** SUPPLIED DATA follows **
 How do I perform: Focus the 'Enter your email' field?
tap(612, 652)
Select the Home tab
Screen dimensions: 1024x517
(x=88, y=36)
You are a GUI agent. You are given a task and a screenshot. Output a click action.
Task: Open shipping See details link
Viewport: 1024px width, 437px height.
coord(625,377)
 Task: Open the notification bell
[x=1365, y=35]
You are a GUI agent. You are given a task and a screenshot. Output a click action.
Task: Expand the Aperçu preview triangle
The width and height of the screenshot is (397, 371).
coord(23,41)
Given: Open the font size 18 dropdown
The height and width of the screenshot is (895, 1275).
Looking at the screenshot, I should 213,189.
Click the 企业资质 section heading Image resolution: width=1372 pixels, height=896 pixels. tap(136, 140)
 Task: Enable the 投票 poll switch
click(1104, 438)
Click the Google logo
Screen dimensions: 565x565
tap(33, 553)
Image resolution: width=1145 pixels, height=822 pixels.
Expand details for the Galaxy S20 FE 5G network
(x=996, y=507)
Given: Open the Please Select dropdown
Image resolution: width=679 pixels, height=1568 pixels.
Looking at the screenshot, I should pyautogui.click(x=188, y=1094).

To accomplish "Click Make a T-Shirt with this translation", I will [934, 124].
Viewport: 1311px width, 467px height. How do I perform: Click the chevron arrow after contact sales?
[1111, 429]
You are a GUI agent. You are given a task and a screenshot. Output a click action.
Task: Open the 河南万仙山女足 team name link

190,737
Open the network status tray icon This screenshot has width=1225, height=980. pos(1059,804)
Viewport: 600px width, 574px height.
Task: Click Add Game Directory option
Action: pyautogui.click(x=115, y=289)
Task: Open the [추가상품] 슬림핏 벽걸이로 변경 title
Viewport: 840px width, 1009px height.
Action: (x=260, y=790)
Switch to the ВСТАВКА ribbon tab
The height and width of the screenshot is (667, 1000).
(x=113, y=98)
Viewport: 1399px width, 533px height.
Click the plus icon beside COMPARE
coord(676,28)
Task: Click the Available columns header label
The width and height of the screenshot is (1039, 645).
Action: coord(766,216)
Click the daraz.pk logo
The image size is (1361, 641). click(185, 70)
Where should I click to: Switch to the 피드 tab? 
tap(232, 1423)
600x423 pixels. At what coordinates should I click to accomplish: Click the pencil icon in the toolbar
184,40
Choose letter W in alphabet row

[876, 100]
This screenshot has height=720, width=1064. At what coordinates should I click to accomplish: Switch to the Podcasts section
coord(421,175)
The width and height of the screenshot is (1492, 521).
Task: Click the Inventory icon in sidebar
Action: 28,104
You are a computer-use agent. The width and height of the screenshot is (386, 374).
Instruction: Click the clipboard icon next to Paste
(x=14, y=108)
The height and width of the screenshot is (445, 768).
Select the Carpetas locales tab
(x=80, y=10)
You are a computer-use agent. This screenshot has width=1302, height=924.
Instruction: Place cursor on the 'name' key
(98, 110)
** End of SUPPLIED DATA **
## TRY IT:
How many lines of the data hold the string "computer"? Reply with the number alone.

## FINISHED EXERCISE:
2